▶ _Page extract_:
◆ ◆ ◆ ◆ ◆ ◆ ◆

The hardest thing I will ever do is sign those papers. I am thankful that her time now is restful and she seems at peace.
I just read this posting from a very close friend who is watching his elderly mother die.
To all my dear FB Family and Friends;
The response to this crisis has been overwhelming, If fb does anything, it allows us to connect a bit easier.
Mom is resting comfortably at the moment. I signed the hospice papers on Tuesday evening. She is unable to eat anything without choking as the throat mechanism is no longer working in a way to prevent her from sending everything down the wrong way.
The hardest thing I will ever do is sign those papers. I am thankful that her time now is restful and she seems at peace. It is so reminiscent of the passing of my grandmother, mom’s mom.
It Shouldn’t Be So Hard
I am struck by my friend’s reality that signing hospice papers was such a painfully hard thing for him to do. I believe and accept that his reality is the reality of many people. I would like to suggest that as he watched his mother decline, he should have been relieved, content and perhaps even joyful signing those papers.
I would further suggest that those of us who serve seniors have a moral and ethical obligation and privilege to have conversations with residents and families about death and dying so that, when it comes time for the next person to sign hospice papers, they will be prepared and perhaps even grateful and not fearful or regretful about this wonderful resource.
The Conversations We Need to Have
There are 5 things we need to be talking about:
- Residents and families have choices and among the most important is what the resident or person who is dying wants; that they should not be pressured by medical personnel, family members or elements of their religious community into doing something that is not in accordance with their wishes.
- That choices they make have consequences. For instance, if a resident is being pressured into having a surgical or medical procedure, they need to understand the risks and the possible negative impacts.
- Residents and families need to understand that there are things worse than dying.
- That hospice is not required but can be immensely valuable and that the earlier hospice gets involved, the better.
- The discussion needs to take place in the context of their religious beliefs or lack of religious beliefs. Those beliefs and values should be honored at all costs.
At the end of the day, we in the industry are the experts. We have dealt with the death of residents many times. We have seen individuals die with great dignity and peace and others under very messy physical and emotional circumstances.
This means we need to go beyond checking off the advanced directives box. It needs to be a real conversation about these important issues. Finally, these are discussions that are much better to have before those last moments are barreling down on residents and family members.

◆ ◆ ◆ ◆ ◆ ◆ ◆

▶ _Dataset extract_:

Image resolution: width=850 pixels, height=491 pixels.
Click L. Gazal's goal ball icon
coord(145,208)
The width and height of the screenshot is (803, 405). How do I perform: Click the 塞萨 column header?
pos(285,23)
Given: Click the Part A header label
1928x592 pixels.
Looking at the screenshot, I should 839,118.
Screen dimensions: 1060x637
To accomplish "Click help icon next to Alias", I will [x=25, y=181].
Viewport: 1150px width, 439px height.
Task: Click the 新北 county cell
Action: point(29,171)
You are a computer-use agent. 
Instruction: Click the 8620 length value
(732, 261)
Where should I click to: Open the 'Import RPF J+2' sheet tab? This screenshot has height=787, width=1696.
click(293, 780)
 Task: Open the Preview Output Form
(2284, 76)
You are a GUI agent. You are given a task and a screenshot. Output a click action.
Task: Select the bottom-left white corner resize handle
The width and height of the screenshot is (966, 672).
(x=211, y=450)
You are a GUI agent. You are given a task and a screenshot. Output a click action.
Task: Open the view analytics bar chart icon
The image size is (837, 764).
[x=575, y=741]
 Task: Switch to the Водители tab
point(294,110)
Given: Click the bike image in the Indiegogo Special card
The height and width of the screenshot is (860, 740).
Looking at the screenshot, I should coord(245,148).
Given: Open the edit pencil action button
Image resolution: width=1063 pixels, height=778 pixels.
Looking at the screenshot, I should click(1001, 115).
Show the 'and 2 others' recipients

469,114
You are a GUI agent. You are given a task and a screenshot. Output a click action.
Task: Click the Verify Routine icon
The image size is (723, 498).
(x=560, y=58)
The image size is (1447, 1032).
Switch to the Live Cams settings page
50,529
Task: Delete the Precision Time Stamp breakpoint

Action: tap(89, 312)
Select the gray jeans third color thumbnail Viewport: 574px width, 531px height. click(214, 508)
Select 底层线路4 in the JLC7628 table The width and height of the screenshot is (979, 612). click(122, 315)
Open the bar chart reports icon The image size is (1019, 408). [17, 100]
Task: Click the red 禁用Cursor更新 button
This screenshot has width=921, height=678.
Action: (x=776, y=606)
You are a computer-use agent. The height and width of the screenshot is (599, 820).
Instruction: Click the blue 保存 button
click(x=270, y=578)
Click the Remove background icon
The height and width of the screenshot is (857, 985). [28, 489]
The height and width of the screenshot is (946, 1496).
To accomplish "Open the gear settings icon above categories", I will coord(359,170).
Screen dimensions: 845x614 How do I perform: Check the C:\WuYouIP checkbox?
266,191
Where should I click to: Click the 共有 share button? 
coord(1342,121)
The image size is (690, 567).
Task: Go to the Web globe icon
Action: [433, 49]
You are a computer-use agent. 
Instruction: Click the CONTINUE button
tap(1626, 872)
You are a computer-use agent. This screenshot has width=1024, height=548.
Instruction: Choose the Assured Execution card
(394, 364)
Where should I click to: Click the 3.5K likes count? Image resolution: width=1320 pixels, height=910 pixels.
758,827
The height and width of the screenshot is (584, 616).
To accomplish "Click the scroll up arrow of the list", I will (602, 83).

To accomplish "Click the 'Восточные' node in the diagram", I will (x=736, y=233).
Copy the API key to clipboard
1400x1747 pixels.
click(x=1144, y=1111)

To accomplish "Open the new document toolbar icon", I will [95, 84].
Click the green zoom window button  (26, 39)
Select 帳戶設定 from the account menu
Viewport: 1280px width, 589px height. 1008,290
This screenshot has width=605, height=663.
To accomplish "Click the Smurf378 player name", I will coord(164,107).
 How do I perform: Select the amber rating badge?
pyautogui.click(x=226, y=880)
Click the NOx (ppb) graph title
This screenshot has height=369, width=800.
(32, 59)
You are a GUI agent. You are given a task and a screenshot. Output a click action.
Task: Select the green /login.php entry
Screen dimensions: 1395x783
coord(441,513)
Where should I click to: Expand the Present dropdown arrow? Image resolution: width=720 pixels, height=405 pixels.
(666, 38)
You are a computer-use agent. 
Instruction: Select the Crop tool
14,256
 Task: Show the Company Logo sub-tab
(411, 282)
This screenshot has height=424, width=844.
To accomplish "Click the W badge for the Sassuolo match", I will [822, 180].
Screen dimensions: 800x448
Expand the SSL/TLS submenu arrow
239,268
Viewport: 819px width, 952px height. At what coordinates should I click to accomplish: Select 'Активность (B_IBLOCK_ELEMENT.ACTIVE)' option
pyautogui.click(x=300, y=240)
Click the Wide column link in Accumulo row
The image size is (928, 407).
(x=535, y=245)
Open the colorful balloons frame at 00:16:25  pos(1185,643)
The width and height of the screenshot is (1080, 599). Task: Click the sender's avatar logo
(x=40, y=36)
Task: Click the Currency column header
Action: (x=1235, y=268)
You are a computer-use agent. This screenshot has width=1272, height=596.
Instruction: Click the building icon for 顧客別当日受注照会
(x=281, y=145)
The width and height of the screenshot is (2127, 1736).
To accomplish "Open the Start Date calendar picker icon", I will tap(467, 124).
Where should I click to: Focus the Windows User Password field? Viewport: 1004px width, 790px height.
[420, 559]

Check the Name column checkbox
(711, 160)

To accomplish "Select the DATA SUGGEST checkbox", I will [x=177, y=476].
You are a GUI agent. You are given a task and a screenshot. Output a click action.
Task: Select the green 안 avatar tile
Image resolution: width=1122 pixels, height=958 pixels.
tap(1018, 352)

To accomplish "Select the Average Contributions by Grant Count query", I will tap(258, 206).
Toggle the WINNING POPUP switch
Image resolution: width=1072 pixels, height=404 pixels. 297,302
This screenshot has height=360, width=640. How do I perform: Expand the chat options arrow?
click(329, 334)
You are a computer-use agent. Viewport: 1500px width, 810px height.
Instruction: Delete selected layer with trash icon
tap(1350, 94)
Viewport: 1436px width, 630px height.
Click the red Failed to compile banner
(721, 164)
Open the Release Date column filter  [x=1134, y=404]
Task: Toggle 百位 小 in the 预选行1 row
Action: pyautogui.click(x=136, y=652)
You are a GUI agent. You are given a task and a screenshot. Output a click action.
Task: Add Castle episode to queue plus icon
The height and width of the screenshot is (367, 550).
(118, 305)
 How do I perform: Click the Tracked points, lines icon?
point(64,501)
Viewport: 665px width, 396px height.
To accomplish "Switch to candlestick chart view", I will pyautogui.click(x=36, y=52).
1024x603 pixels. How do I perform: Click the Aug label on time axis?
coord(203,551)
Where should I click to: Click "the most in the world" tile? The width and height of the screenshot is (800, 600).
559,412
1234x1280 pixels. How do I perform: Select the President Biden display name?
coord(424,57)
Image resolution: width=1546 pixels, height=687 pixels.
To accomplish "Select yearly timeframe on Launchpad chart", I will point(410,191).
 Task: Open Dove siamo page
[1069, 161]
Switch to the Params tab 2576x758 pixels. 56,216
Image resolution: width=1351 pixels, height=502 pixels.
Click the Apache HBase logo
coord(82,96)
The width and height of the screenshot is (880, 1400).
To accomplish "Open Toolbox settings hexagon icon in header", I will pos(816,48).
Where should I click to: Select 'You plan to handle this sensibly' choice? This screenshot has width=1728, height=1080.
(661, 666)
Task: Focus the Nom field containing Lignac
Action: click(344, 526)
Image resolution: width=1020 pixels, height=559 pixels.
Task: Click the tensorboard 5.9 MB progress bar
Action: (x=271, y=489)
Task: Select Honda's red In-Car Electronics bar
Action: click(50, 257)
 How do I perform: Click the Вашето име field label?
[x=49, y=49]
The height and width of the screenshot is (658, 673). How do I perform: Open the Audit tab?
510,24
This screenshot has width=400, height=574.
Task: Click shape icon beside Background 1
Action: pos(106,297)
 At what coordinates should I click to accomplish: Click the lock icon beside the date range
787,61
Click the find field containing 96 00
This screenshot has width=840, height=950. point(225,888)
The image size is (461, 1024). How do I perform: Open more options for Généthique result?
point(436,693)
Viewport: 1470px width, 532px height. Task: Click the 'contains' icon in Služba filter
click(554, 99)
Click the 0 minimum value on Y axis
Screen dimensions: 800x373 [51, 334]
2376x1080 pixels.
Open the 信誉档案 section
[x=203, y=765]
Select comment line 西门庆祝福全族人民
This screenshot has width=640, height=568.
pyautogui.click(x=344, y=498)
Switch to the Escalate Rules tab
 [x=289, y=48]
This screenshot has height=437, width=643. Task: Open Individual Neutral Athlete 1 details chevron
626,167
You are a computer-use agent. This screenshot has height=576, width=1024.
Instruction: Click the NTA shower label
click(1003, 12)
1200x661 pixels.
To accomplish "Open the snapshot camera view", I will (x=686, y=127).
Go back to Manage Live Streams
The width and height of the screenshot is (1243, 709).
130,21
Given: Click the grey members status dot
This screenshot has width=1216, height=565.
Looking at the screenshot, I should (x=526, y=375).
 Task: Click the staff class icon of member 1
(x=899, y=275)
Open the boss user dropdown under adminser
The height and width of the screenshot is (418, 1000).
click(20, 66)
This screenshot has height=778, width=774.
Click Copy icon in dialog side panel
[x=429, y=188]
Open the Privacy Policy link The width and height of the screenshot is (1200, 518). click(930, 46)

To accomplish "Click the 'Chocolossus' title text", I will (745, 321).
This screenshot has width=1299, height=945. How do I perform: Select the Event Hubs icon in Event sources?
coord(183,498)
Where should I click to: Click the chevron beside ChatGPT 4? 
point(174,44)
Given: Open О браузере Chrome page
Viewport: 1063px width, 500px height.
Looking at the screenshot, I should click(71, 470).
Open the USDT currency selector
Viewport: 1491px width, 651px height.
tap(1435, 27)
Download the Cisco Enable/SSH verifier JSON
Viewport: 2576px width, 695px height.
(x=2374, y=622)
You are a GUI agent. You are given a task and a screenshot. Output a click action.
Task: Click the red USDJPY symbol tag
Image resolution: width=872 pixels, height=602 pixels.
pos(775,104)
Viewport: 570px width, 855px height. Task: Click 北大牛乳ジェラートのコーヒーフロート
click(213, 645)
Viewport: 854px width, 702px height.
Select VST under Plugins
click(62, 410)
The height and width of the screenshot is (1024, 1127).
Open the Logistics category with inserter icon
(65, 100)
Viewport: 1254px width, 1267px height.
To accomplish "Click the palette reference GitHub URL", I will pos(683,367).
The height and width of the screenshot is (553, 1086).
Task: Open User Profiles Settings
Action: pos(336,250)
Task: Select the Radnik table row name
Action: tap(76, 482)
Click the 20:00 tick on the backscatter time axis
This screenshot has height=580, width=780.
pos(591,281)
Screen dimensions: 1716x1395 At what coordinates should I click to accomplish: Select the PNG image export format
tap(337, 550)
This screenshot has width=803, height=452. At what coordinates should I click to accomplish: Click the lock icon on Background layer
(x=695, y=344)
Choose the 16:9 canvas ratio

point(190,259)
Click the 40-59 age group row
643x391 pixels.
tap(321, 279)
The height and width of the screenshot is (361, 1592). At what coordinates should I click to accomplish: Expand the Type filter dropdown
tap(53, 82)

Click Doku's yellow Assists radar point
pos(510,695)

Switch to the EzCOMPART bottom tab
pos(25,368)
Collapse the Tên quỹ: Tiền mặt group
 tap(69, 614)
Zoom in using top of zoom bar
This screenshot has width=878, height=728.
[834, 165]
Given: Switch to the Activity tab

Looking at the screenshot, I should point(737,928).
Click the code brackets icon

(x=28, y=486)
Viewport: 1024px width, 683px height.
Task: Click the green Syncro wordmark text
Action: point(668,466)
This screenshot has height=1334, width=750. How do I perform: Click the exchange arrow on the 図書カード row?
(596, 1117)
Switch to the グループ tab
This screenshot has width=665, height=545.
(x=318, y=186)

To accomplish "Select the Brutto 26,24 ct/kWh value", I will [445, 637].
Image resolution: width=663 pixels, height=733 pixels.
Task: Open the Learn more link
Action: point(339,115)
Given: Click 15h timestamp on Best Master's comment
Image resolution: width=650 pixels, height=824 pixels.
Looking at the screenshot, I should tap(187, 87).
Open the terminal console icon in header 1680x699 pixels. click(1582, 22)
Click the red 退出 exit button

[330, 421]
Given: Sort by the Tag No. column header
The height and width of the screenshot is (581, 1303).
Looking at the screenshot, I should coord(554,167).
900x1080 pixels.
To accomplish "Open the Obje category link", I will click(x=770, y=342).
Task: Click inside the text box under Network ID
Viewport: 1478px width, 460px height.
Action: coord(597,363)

◆ ◆ ◆ ◆ ◆ ◆ ◆

▶ _What is required_:
Please transcribe the hospice post from "- That choices" up to and including "possible negative impacts.". You can ignore the lines above.

▶ _Written response_:
- That choices they make have consequences. For instance, if a resident is being pressured into having a surgical or medical procedure, they need to understand the risks and the possible negative impacts.